According tho the language specification, empty condition in for iteration statament is equivalent to true condition.
6.5.3 The for statement
1 The for statement
for ( for-init-statement conditionopt; expressionopt) statement
is equivalent to
{
for-init-statement
while ( condition ) {
statement
expression ;
}
}
...
2 Either or both of the condition and the expression can be omitted. A missing condition makes the implied while clause equivalent to while(true).
So, the loop loops forever. That's all there is to it.
It loops infinitely as no initialization, conditional and increment values are passed in the parameters of the loop. A typical for loop takes parameters as follows: (<initialization>;<conditional>;<increment>)
This post explains it quite well in my opinion. See the answer by spex:
Why can the condition of a for-loop be left empty?
With the structure of the for loop being for(clause; expression-2; expression-3){}, when expression-2 is left out it is replaced with a nonzero constant. This is the part of the loop that determines whether it should keep looping or not. As a nonzero constant evaluates to true, it becomes an infinite loop.

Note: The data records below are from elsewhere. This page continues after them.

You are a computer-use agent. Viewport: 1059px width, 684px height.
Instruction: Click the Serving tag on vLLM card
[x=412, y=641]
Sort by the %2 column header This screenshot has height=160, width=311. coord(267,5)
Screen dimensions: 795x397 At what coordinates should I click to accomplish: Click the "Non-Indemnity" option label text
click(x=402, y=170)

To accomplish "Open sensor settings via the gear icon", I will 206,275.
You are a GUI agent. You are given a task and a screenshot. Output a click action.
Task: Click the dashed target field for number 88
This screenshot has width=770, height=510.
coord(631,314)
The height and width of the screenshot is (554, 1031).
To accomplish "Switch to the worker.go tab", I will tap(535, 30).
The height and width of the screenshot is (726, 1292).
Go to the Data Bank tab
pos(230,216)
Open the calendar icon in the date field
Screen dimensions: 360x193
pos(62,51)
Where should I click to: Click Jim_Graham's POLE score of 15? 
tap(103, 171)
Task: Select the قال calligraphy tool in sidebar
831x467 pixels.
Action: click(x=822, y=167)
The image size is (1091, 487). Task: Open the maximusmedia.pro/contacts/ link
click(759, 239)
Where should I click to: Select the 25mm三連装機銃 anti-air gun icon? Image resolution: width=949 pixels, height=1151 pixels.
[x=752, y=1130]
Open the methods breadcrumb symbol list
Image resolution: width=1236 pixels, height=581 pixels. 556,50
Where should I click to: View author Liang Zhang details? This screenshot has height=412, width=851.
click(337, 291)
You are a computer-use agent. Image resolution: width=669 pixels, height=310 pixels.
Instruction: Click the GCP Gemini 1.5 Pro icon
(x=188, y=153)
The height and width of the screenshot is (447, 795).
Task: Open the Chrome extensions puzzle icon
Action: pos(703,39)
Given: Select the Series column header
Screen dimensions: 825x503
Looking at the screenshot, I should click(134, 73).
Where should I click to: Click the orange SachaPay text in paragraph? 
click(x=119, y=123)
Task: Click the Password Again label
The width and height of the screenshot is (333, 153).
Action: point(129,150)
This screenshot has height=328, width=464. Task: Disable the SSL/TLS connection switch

That for loop essentially says the following three things (each separated by the semicolons in your for loop "header?"):
Don't initialize anything.
Don't break from the loop.
Perform no afterthoughts for each loop iteration.
Wikipedia's for loop page actually has a section about this.
As many have pointed out, it is equivalent to while (1).
When is it useful? Wherever you need an infinite loop such as:
A game loop - would be kinda useful to have the game, loop indefinitely until the user decides to quit the game.
OS scheduler - The scheduler needs to loop indefinitely, scheduling processes according to some algorithm until the OS stops
An intepreter - If you have ever programmed in python, you may have come across the interpreter which lets you type some command and then executes it. This is also implemented using a similar infinite loop
In all those examples, the common factor that leads to using an infinite loop is that the terminating condition is not known or the terminating condition is complex (game loops for example)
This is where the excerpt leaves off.